WORK INSTRUCTIONS:
Go through the material and copy each line that includes "will".

PROVIDED DATA:
┏━━

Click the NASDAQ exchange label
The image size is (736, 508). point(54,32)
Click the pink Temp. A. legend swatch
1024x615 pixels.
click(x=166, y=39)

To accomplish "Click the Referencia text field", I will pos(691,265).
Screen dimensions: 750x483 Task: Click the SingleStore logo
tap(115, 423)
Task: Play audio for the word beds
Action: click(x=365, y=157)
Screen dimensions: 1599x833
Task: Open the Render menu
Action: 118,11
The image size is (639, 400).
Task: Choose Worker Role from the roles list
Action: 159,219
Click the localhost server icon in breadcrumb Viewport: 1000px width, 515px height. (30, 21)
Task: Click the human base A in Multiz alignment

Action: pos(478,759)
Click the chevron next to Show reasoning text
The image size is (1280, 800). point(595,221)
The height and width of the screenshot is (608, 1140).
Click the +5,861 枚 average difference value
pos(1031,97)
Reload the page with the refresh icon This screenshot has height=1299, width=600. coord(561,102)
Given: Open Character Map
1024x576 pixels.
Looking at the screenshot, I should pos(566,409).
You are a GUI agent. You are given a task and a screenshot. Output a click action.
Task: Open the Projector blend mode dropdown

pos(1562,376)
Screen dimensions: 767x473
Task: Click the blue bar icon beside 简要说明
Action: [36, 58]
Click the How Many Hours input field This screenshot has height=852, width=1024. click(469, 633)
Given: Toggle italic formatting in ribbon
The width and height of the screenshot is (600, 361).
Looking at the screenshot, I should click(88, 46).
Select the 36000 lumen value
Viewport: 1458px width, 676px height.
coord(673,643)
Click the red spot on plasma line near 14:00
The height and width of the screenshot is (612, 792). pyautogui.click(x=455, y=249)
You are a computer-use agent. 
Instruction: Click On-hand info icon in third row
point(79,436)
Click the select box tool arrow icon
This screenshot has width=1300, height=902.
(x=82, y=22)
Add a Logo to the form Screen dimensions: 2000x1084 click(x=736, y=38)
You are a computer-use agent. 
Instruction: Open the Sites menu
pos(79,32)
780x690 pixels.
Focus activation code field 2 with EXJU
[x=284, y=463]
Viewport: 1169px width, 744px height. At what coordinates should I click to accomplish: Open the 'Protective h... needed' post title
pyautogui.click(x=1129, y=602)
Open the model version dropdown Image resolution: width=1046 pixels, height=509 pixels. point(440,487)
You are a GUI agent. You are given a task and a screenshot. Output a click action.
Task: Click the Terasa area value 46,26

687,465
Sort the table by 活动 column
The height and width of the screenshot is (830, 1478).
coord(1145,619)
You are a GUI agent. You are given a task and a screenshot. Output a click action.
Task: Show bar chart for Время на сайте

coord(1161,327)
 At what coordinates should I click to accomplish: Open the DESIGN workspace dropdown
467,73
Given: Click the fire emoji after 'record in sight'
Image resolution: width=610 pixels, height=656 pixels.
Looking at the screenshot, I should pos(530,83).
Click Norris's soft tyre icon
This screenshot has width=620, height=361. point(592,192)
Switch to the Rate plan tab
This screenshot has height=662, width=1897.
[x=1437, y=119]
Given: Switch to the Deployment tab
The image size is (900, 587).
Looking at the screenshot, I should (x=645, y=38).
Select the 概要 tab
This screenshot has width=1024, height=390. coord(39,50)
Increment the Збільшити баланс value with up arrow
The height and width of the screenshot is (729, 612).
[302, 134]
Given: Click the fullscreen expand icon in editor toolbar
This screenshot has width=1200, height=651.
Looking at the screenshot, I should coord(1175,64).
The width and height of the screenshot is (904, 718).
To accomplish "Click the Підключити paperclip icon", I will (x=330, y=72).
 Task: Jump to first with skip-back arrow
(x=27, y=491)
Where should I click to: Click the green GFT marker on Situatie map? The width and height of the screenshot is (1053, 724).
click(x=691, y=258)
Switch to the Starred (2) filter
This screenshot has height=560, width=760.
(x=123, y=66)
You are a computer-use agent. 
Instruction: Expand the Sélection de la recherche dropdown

┗━━

TASK RESULT:
To accomplish "Click the Referencia text field", I will pos(691,265).
To accomplish "Click the Підключити paperclip icon", I will (x=330, y=72).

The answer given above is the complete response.